#### Tekst źródłowy:
====

Też mnie ciekawi kim jest ten William, za długo trzyma jego nazwisko w ukryciu. Czyżby nie był "aktorem"?

Ogólnie to EG pewnie najbardziej żałuje tego że nie zdążyła z(a)robić sesji okładkowej dla Vivy lub Gali, zawsze to jakiś sposób promocji.

Re: Fakt

: 05 paź 2017, 14:26
autor: max28
Górniak rzuciła Williama! Miała ważny powód :edi:

http://www.fakt.pl/kobieta/plotki/edyta ... ce/yxmz9s1
Faktowi udało się ustalić tożsamość byłego ukochanego gwiazdy. William McKinney to drugoplanowy aktor kilku amerykańskich produkcji. Pojawił się m.in. w filmach „Muzyka duszy” i „American Exorcism”.

====

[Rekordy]

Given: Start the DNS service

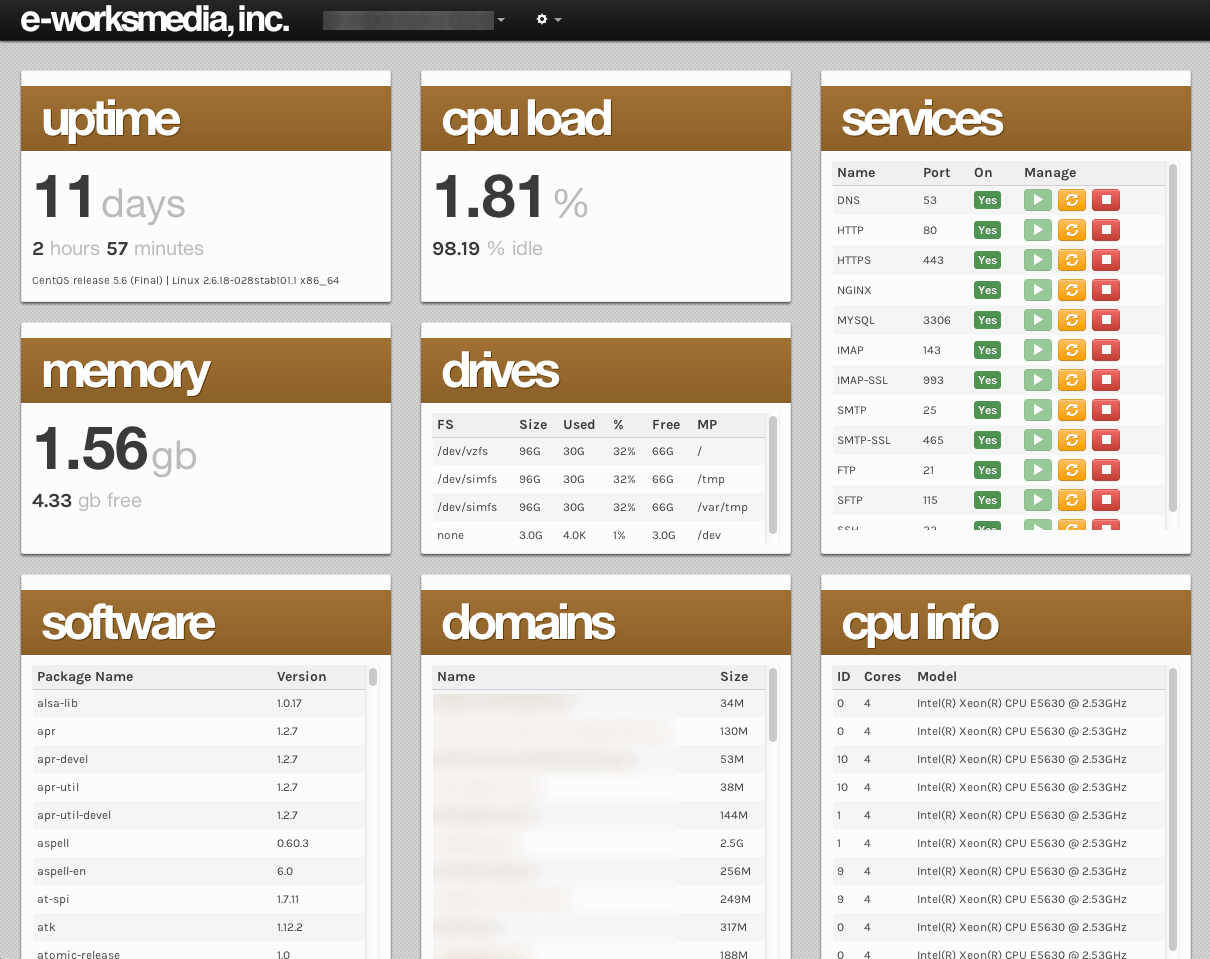Looking at the screenshot, I should point(1037,200).
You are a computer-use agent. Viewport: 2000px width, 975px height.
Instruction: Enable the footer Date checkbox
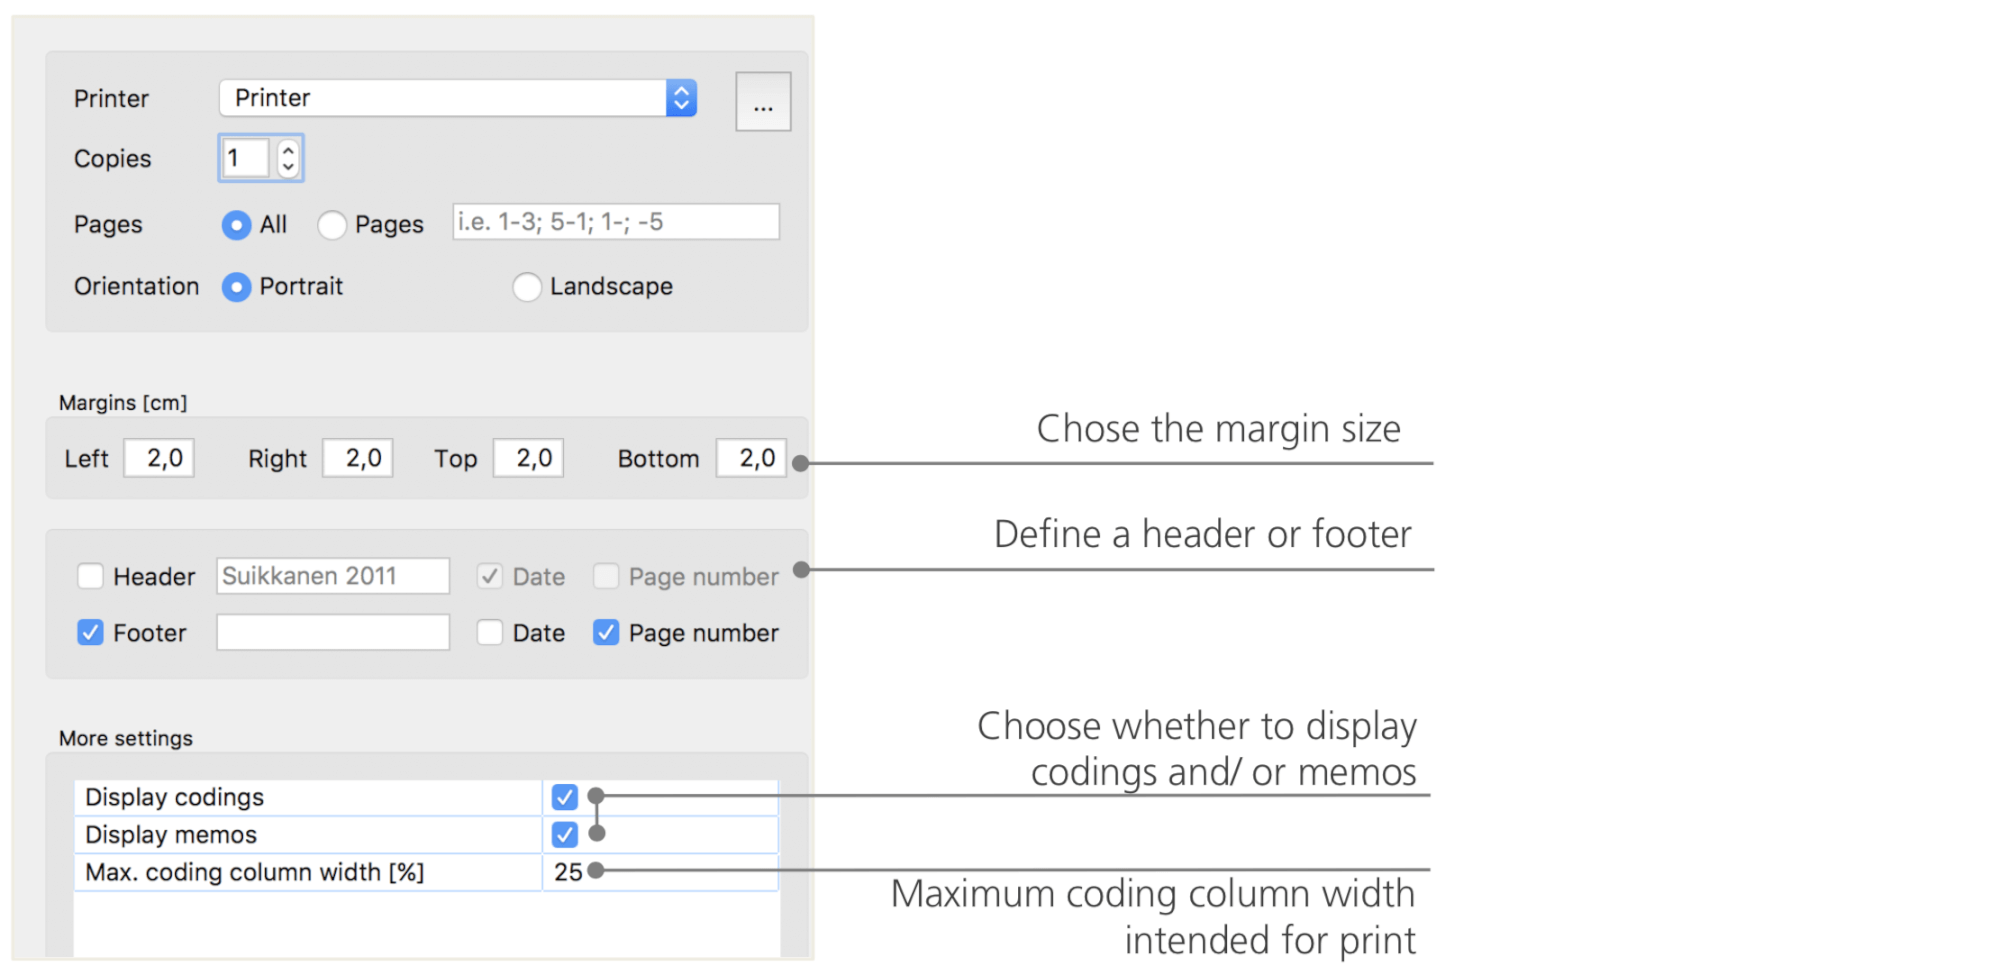pyautogui.click(x=489, y=632)
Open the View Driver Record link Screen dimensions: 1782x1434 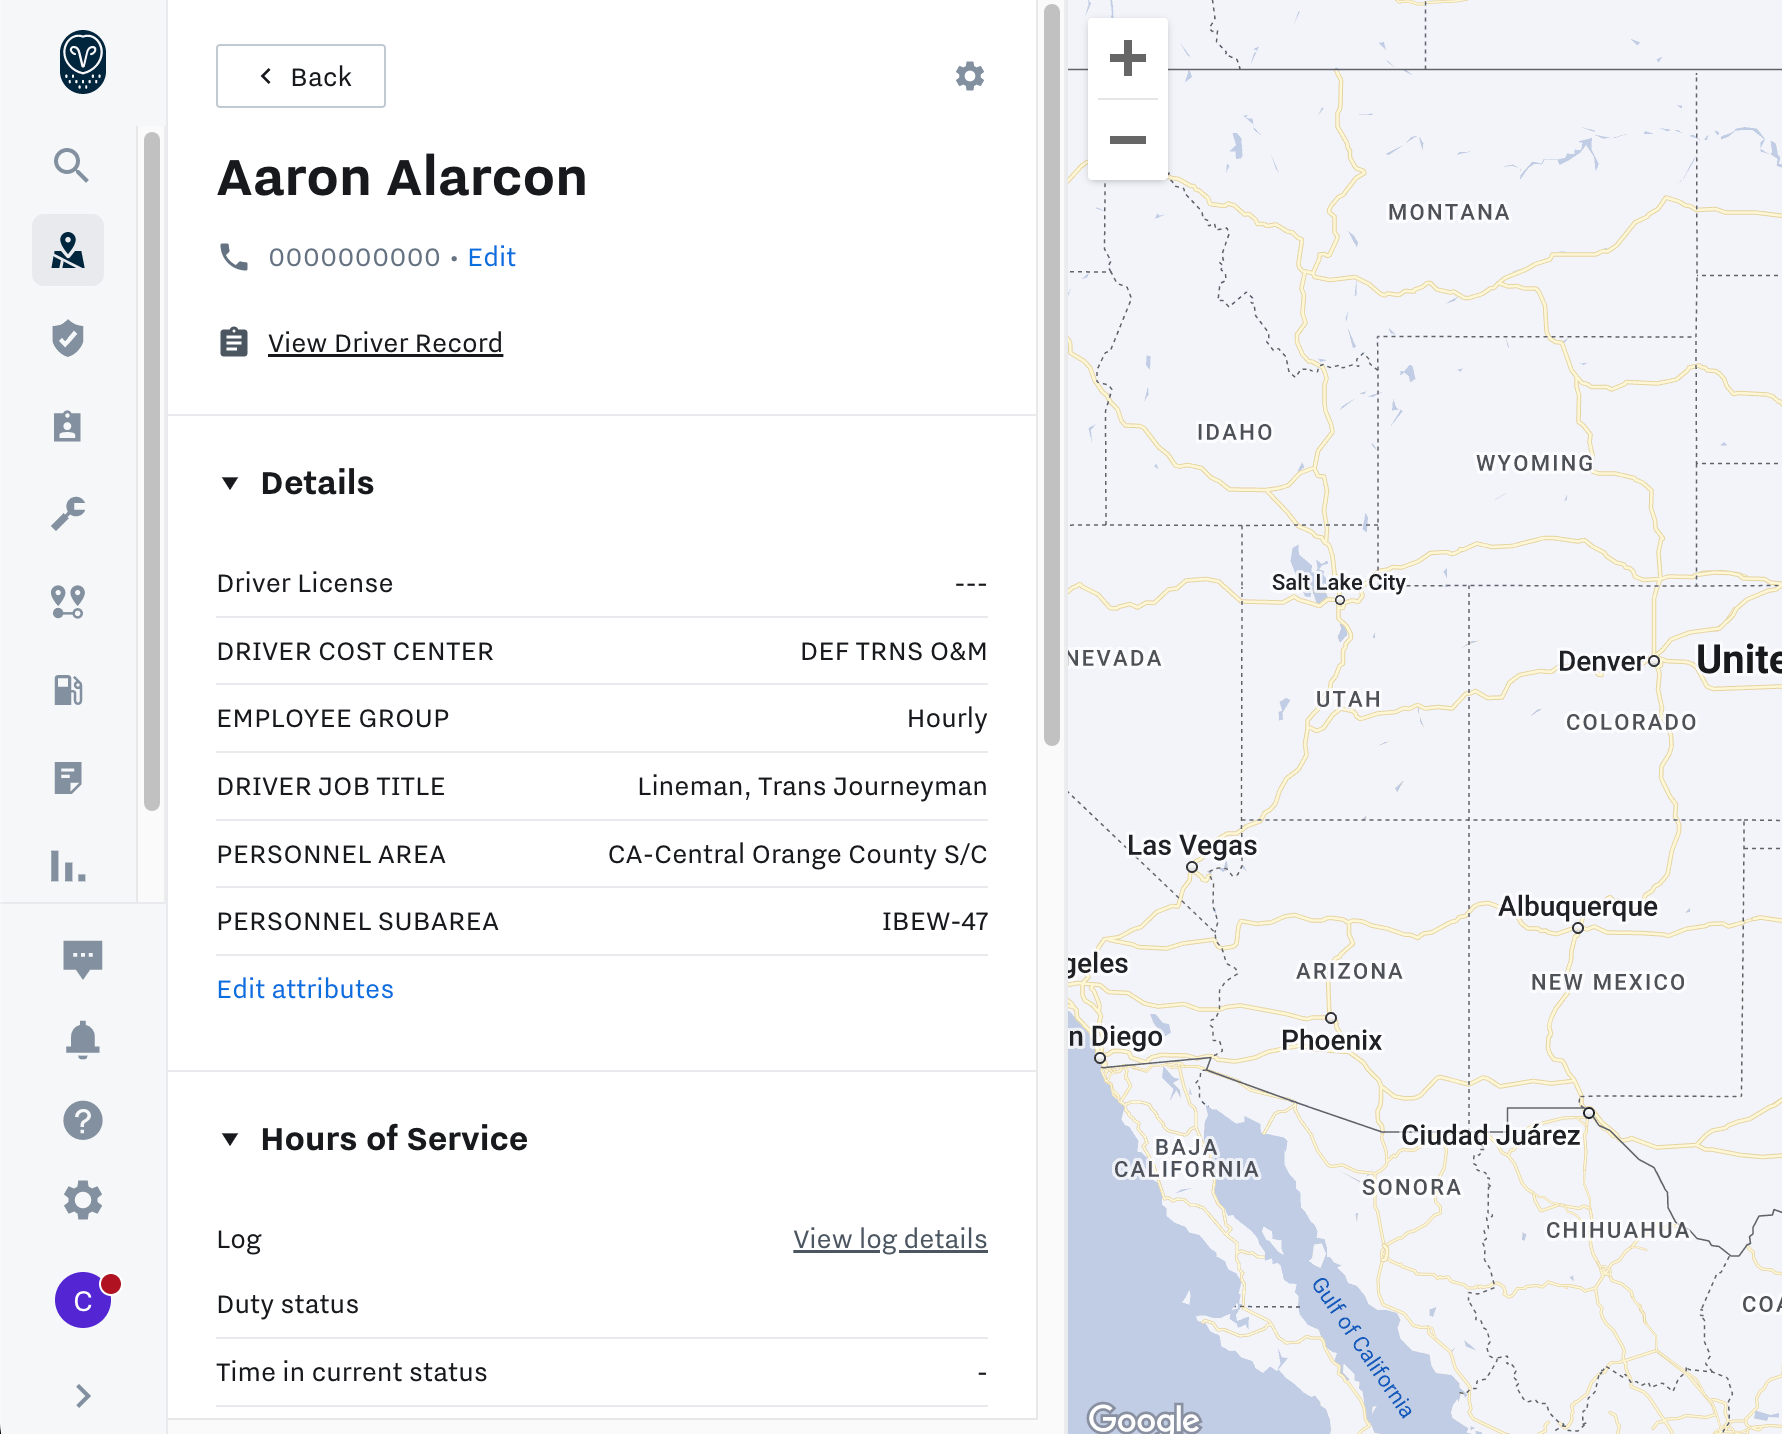pos(385,343)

====

#### Zestaw zadań:
**1)** Proszę wypisać wszystkie wyrazy i wyrażenia, które w tekście źródłowym ujęto w cudzysłów.
**2)** Proszę pokazać każdy wiersz rekordów zawierający ciąg "Instruction". Wielkość liter ma znaczenie.

#### Pełne odpowiedzi:
**1)** aktorem; Muzyka duszy; American Exorcism

**2)**
Instruction: Enable the footer Date checkbox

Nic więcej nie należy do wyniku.